Need for a robust legal order
Governments should not rush in where brave hearts fear. Grave and serious threats abound on the digital highway, from hacking attacks exposing millions through data breaches and phishing and virus attacks, which despite large-spread awareness programs continue their successful streak. Effective preventive, protective and punitive measures would have to be in place before the digitally illiterate are nudged towards the cashless precipice.
The regulatory framework in India, apart from the Banking Regulation Act, 1949, encompasses the Payment And Settlement Systems Act, 2007 and several RBI regulations and circulars, including the “Pre-paid Payment Instruments in India (Reserve Bank) Directions, 2009” and the Master Circular in 2014, as well as various staccato circulars for online payment gateways. These regulations apply equally to private companies’ digital wallets, like Paytm, and to credit and debit cards issued by banks.
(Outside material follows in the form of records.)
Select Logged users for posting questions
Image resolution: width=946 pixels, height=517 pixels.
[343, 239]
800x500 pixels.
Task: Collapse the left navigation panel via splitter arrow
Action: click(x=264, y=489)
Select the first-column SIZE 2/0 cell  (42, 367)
The RBI regulations shift the onus of consumer protection on the service provider, through vague and impossible provisions like the publication of the contracts in English, Hindi and “local language”, which are clearly impossible to implement. Customer protection does not take into account the extent of data collected through the “apps”, through which, digital wallet services are provided.
Paytm, for instance, is also partly owned by China-based Alibaba. As with Whatsapp sharing data with its parent company Facebook, it may be reasonably assumed that each Paytm user’s personal information, including their demographic, is being shared with its Chinese partner. Existing data protection under Section 43A and Section 72A of the Information Technology Act, 2000 and the rules framed thereunder are easily skirted consents obtained in the user agreements governing the ‘apps’. Weak data protection laws stand further diluted with the Supreme Court postponing definitive decision on Indians’ right to privacy, as a fundamental right in Justice Puttaswamy vs UOI.
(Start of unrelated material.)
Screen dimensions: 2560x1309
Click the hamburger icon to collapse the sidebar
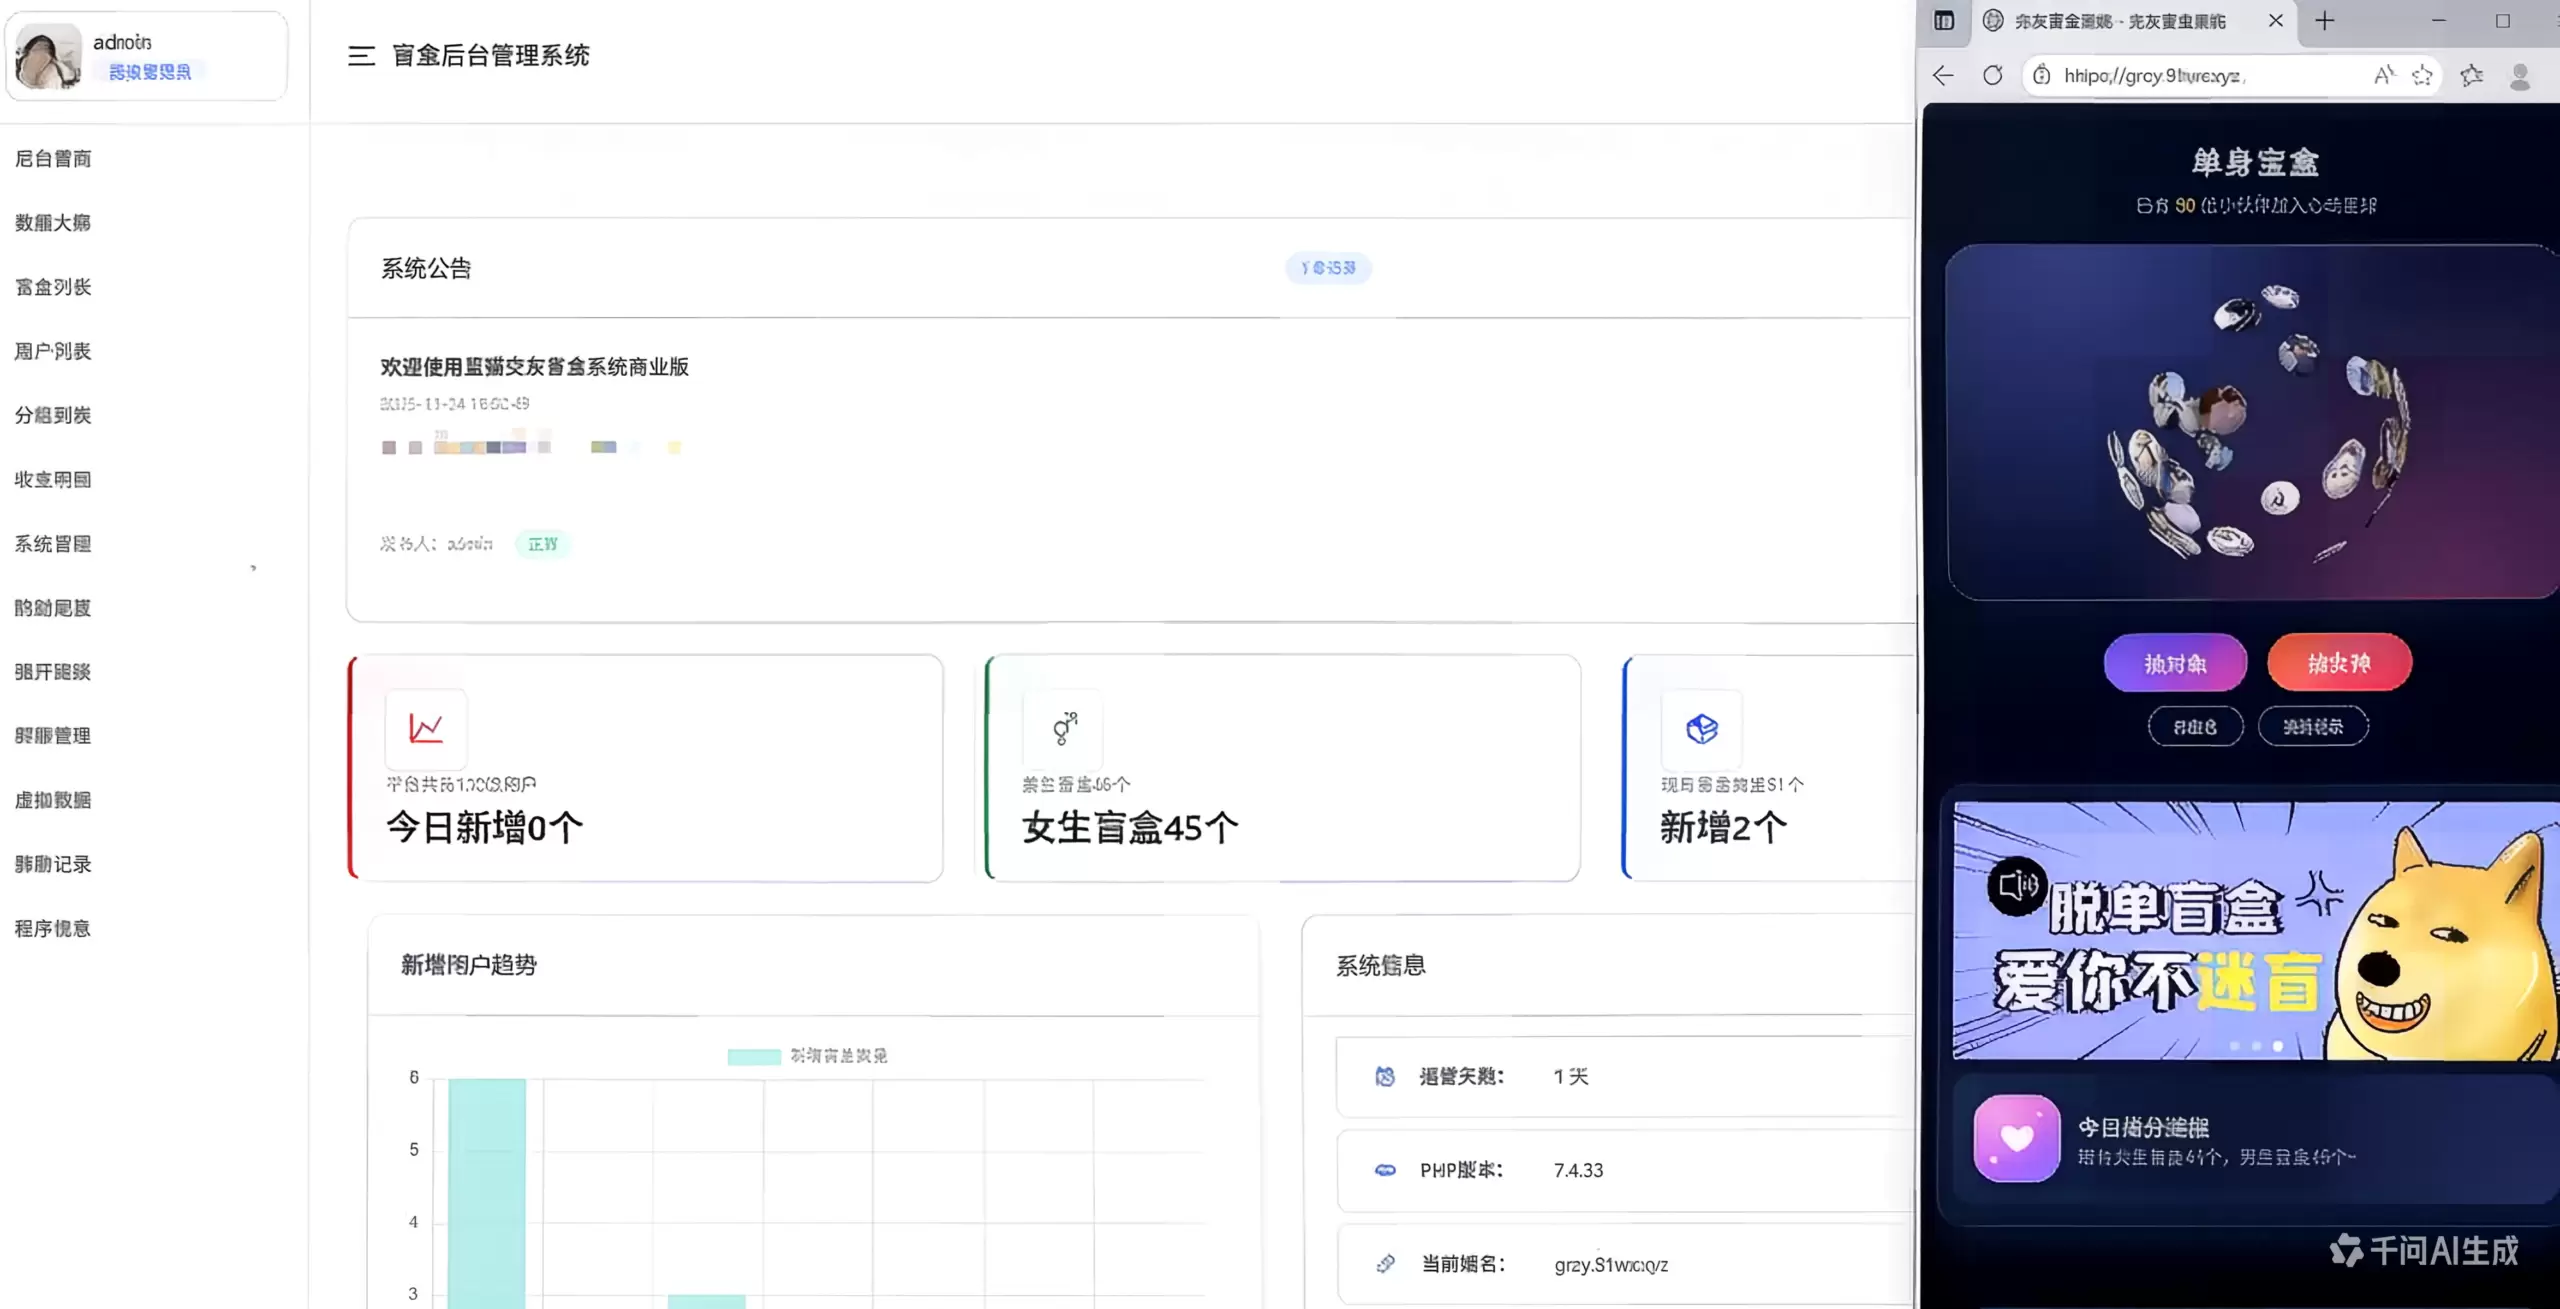[x=361, y=56]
Regulatory mechanisms are weak bastions guarding against aggressive cyber crimes. The Supreme Court’s notice to service providers for solutions against cyber crime further demonstrates India’s unpreparedness. Strangely for a ‘Digital India’, civil remedies against phishing, hacking, DDOS or virus attacks under the Information Technology Act, 2000 have been stymied with the Cyber Appellate Tribunal being non-functional for nearly five years now and the adjudicating officer’s role being reduced to an ad-hoc post with the secretary at the IT ministry playing this role as an additional charge. The abysmal statistics in cyber crime investigations and convictions speak volumes of the inefficacy of this last frontier of hope for cyber crimes i.e., criminal prosecutions.
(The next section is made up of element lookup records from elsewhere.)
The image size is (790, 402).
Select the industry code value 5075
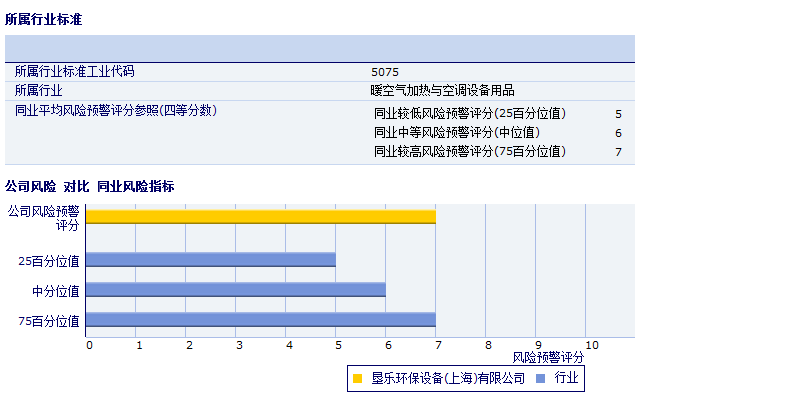point(384,72)
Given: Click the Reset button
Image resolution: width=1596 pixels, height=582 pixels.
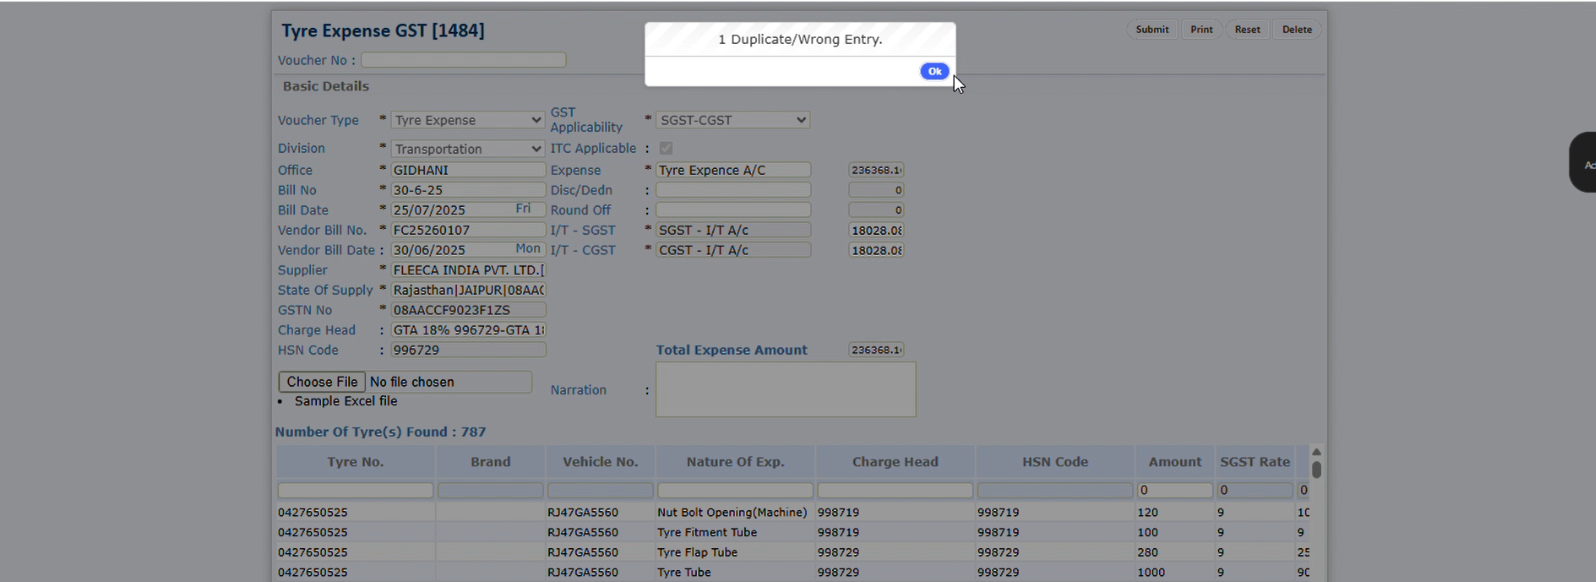Looking at the screenshot, I should coord(1247,30).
The alternatives, as on date for the cash-strapped customer are therefore one-sided click-wrap agreements governing ‘apps’ through which ‘digital wallets’ are offered, the absence of data protection, lack of judicial pronouncements to reign in skewed agreements, non-functional civil mechanisms and dysfunctional criminal prosecutions.
Comfort of cash
The road to demonetisation may have been paved with good intentions but the attempt at flushing the rats out may have unforeseen consequences, as with the proverbial piper. The unquestioning acceptance of affirmative action by the government, in the hope of a clean polity, is now leading the unsuspecting populace into the quagmire of unprotected digital domains, lacking governmental guarantees. The government would, therefore, be well advised to hit pause and review protective mechanisms before encouraging innocents to follow the digital currency tune.
N.S. Nappinai is a practicing advocate in the Supreme Court and Bombay high court.